3) Adderall vs Ritalin
http://www.ncbi.nlm.nih.gov/pubmed/10103335
In this study, published in Pediatrics in 1999, Adderall comes out as looking better than Ritalin.  But, once again, the study was sponsored by the manufacturer.  On a close look, a couple of problems:  first, the doses of the medications were fixed.  The ritalin doses appear too low, so as not to match the equivalent doses of Adderall given.  At this point, one would usually give Ritalin doses at least twice that of Adderall (i.e. 100% higher) but in this study the Ritalin dose was only 40% higher than the Adderall dose.  In accordance with this under-dosing, the Adderall group not surprisingly had more side effects such as insomnia.

In conclusion, there is no doubt that Adderall XR is a good medication for ADHD.  Many of my patients have preferred it over other alternatives.  But it is not fair, once again, to assume that it is better.  It does not deserve to be considered "first line" while a similarly-effective alternative that is one-sixth the cost is considered "second line."

4) Meta-analytic comparison:
Faraone and Glatt (2010) have published a good meta-analytic review paper, which is worth reading in detail, with particular attention to the data tables and graphs:   http://www.ncbi.nlm.nih.gov/pubmed/20051220
In the conclusion of this paper, the authors state that they "found no significant differences between short- and long-acting stimulant medications."

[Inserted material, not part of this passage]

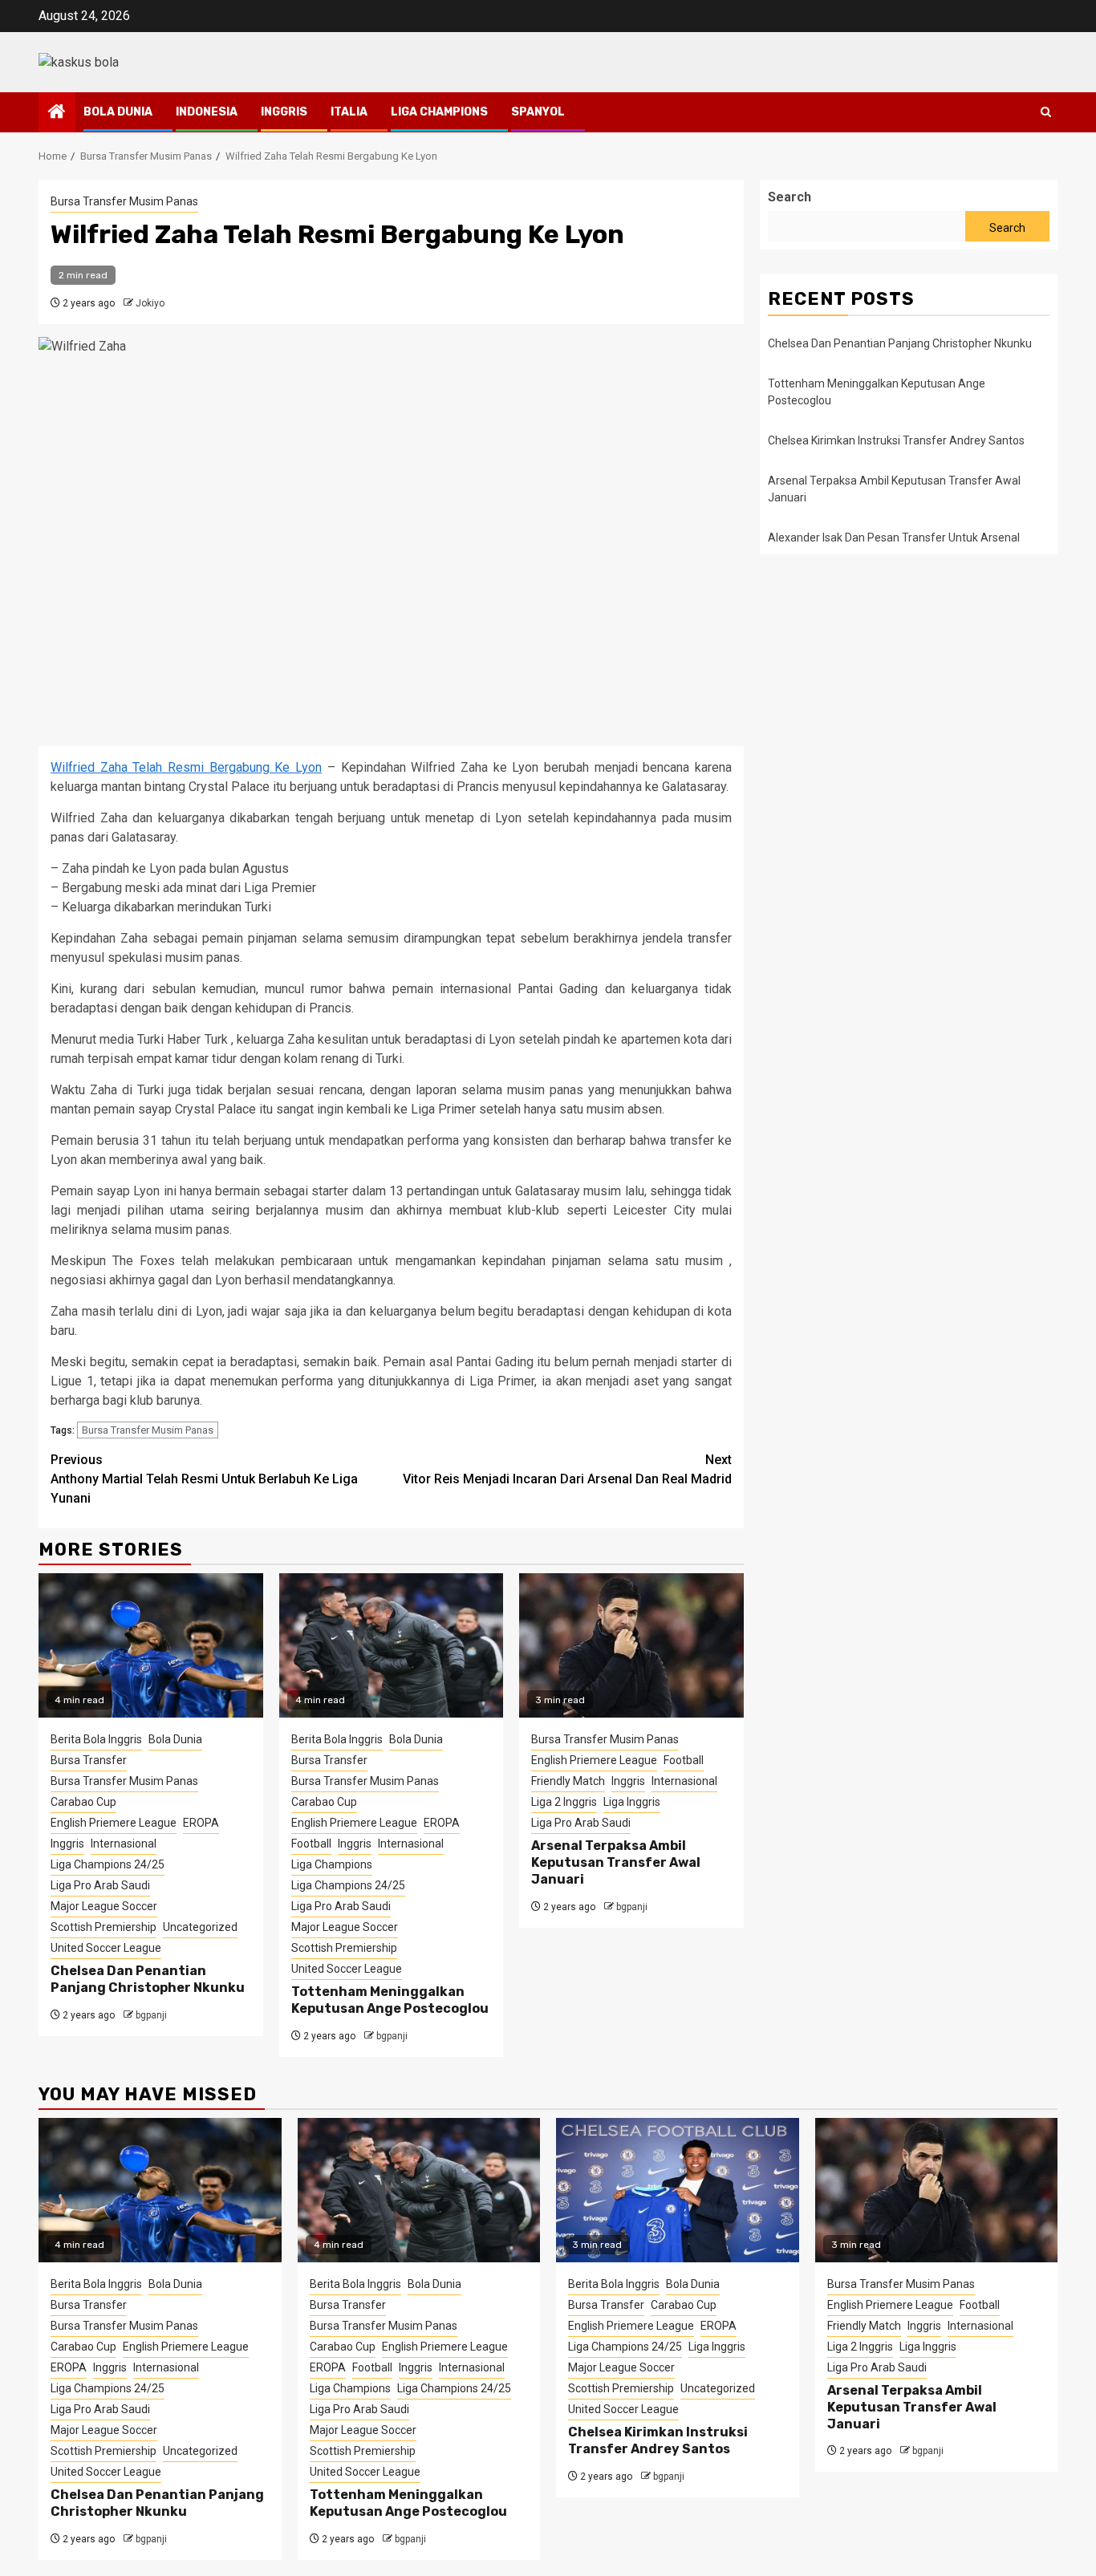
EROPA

Addendum:  a recent Cochrane review, published in February 2016 by Punja et al., concludes that there is a lot of evidence that amphetamines reduce core symptoms of ADHD, but cause a variety of problematic side-effects.  They note that there was evidence of a lot of bias in the studies they looked at, with the quality of evidence being low to very low.

Here is a direct quote from their conclusion:   "This review found no evidence that supports any one amphetamine derivative over another, and does not reveal any differences between long-acting and short-acting amphetamine preparations."